**Предложенный текст**
• • •

Рухнама - Ниязов Сапармурат "Туркменбаши". Страница 8

В то время я был студентом Ленинградского политехнического института. На время летних каникул многие мои однокурсники разъезжались по домам. Пустели учебные корпуса и общежития института. Я два года никуда не выезжал и с особой остротой ощущал одиночество. Меня обуревала тоска по родной земле, по ласкающей слух родной речи, звукам родной музыки. Мне хотелось повидаться с одноклассниками, школьными товарищами. Но если у тебя нет родителей, если за твоей спиной не стоят добрые родственники, если ты с детства растешь сиротой, значит, ты никому не нужен. Никто не интересуется ни тобой, ни твоими чувствами и желаниями. Тебе самому приходится думать, принимать решения, строить свою судьбу. Твои спутники — это ты сам, твоя душа, твои цели и надежды.

• • •

**Исходные данные**
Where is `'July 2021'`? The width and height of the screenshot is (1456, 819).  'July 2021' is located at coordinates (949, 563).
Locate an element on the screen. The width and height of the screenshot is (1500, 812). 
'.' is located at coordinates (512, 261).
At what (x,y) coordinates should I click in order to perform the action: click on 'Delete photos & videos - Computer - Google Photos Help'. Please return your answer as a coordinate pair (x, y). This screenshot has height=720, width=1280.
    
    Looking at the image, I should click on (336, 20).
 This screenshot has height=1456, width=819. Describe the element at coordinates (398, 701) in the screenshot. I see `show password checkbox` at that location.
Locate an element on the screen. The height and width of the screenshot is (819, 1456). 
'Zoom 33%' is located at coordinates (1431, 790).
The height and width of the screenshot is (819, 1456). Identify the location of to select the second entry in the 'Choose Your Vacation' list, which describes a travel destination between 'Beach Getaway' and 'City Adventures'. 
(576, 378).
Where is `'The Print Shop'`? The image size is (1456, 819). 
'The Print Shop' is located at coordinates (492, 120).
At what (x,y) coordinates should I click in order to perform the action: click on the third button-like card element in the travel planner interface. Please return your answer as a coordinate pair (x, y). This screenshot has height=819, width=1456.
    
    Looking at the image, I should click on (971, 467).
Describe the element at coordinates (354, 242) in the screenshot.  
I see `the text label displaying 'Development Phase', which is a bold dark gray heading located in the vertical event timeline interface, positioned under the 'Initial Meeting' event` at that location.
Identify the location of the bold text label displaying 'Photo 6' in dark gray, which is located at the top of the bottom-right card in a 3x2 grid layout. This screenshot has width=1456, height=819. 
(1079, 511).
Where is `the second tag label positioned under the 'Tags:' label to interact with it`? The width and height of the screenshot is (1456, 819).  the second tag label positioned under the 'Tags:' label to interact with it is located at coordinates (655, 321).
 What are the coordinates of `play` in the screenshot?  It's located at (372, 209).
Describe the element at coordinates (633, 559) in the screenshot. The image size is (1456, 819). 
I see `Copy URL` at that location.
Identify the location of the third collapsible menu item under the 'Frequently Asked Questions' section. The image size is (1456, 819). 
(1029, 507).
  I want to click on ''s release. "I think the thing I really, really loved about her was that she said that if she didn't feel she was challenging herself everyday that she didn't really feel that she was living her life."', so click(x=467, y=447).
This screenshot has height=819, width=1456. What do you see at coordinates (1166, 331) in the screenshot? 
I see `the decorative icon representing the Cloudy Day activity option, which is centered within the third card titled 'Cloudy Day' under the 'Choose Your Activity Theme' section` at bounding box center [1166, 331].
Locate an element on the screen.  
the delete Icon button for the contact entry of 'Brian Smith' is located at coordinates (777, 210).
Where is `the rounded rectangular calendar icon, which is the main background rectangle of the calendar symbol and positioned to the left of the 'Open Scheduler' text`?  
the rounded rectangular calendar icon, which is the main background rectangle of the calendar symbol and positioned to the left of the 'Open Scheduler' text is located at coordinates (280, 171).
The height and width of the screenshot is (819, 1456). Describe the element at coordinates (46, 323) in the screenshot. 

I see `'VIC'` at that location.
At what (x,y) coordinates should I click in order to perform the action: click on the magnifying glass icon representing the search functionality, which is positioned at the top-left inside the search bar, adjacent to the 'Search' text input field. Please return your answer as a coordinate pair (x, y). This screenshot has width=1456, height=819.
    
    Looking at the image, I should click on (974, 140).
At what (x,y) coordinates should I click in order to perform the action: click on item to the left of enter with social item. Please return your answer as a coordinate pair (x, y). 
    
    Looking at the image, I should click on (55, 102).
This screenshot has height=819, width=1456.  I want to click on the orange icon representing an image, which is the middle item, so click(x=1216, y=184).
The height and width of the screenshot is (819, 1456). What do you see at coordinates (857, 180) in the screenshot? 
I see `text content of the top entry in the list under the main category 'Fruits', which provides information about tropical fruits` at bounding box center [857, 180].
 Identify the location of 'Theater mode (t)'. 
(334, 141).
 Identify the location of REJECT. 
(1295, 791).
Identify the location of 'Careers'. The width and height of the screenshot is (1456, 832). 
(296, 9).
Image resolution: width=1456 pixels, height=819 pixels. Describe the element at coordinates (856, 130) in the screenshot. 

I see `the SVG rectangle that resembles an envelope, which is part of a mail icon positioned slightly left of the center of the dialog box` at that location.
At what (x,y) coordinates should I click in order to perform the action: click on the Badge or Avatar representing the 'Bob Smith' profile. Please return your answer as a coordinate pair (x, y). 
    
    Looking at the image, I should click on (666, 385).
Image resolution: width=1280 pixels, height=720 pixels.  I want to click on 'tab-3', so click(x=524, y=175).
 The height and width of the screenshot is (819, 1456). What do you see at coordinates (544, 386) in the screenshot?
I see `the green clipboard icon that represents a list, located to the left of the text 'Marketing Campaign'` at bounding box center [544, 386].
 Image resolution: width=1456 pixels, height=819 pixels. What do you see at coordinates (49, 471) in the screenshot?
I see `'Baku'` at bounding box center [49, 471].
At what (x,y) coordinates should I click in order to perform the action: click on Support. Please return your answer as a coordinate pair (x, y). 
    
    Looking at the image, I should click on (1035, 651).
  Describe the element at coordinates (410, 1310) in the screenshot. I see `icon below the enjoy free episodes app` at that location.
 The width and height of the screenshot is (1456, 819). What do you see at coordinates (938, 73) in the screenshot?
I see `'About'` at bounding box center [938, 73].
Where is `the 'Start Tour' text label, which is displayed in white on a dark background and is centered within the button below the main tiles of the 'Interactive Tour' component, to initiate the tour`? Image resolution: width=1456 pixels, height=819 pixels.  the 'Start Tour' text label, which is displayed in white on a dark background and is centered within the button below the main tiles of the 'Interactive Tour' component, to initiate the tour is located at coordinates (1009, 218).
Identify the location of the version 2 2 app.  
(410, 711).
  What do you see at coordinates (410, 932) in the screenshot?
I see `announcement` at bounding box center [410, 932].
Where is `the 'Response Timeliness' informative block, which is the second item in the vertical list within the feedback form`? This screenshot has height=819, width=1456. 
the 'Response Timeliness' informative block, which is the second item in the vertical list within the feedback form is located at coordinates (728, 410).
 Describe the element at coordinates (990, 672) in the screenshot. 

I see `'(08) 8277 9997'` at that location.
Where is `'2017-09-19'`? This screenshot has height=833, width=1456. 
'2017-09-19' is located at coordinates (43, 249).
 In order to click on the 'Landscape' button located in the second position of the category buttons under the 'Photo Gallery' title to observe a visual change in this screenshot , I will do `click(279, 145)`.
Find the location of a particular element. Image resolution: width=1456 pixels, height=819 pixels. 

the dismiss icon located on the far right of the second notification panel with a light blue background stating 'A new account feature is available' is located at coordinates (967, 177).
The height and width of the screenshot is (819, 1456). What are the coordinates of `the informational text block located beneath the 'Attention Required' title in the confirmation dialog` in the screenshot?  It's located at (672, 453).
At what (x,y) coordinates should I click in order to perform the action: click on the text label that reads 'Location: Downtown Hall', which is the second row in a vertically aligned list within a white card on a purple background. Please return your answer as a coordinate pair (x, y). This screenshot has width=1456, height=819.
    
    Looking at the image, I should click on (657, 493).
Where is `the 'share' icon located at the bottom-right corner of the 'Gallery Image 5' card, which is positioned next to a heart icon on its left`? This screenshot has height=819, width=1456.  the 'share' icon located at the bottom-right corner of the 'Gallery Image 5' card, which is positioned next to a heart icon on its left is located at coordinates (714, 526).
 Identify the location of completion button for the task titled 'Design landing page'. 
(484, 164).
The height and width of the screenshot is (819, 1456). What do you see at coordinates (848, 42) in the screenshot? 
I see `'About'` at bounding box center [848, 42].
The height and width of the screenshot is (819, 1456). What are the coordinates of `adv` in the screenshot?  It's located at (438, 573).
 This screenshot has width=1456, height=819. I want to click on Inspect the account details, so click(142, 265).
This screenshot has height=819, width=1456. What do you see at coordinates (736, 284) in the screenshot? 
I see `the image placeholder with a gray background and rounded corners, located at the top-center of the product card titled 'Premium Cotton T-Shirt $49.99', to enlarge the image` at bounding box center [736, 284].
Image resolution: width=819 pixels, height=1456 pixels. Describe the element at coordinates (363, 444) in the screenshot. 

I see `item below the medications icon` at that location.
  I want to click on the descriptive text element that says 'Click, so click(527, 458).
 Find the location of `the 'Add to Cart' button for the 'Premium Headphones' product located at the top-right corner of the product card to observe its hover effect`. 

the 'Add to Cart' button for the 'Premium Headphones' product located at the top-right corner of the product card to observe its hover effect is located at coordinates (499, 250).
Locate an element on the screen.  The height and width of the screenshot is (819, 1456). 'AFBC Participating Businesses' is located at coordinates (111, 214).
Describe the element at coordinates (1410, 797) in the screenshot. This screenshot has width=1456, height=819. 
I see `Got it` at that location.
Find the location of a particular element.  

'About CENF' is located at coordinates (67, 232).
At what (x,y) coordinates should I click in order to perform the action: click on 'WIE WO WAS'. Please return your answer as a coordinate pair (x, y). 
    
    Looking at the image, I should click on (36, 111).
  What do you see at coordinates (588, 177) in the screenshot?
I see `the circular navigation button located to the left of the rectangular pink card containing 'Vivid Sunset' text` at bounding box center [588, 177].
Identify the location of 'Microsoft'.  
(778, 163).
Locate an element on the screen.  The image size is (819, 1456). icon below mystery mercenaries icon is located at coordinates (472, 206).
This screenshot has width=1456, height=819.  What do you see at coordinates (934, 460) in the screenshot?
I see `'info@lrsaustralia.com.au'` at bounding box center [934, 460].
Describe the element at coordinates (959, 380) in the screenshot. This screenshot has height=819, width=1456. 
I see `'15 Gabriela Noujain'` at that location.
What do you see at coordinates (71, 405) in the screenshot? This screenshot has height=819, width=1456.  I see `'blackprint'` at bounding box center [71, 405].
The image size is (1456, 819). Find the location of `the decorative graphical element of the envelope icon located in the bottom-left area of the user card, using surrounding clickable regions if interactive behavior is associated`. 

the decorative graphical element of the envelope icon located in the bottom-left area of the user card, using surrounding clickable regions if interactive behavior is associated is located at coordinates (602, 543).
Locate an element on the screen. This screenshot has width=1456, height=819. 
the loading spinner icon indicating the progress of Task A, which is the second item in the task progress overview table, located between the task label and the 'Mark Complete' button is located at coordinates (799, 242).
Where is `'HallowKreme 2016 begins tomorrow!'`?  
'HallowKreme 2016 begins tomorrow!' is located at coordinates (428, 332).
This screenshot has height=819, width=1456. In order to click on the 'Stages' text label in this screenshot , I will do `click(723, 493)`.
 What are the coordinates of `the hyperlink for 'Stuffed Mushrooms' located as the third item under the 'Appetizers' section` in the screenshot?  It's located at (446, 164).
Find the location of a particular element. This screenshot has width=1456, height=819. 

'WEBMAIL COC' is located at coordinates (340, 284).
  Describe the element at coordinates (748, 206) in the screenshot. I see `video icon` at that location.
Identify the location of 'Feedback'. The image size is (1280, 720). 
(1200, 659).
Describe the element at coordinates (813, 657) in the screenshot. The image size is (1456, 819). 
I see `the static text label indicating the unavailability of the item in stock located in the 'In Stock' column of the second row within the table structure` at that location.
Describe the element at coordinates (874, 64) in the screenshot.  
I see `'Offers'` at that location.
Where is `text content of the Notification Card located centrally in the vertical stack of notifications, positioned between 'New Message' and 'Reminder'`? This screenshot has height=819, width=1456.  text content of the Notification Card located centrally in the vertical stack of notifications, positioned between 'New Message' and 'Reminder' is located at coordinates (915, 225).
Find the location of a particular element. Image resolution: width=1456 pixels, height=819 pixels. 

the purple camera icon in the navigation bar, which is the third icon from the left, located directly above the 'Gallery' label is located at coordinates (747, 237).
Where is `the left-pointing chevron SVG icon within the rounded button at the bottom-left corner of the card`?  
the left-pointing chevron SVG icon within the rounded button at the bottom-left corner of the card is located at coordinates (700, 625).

• • •

**Задания**
a. Какой институт упоминается в отрывке о студенческих годах?
b. Перепишите записи, всё от строки с «Identify the location of 'Careers'.» до строки с «center [49, 471].» включительно, заменив «Badge or Avatar» на «Avatar». Остальное не меняйте.
Отрывок и записи взяты из разных источников.

**Ответы к заданиям**
a. Ленинградский политехнический институт.

b.
Identify the location of 'Careers'. The width and height of the screenshot is (1456, 832). 
(296, 9).
Image resolution: width=1456 pixels, height=819 pixels. Describe the element at coordinates (856, 130) in the screenshot. 

I see `the SVG rectangle that resembles an envelope, which is part of a mail icon positioned slightly left of the center of the dialog box` at that location.
At what (x,y) coordinates should I click in order to perform the action: click on the Avatar representing the 'Bob Smith' profile. Please return your answer as a coordinate pair (x, y). 
    
    Looking at the image, I should click on (666, 385).
Image resolution: width=1280 pixels, height=720 pixels.  I want to click on 'tab-3', so click(x=524, y=175).
 The height and width of the screenshot is (819, 1456). What do you see at coordinates (544, 386) in the screenshot?
I see `the green clipboard icon that represents a list, located to the left of the text 'Marketing Campaign'` at bounding box center [544, 386].
 Image resolution: width=1456 pixels, height=819 pixels. What do you see at coordinates (49, 471) in the screenshot?
I see `'Baku'` at bounding box center [49, 471].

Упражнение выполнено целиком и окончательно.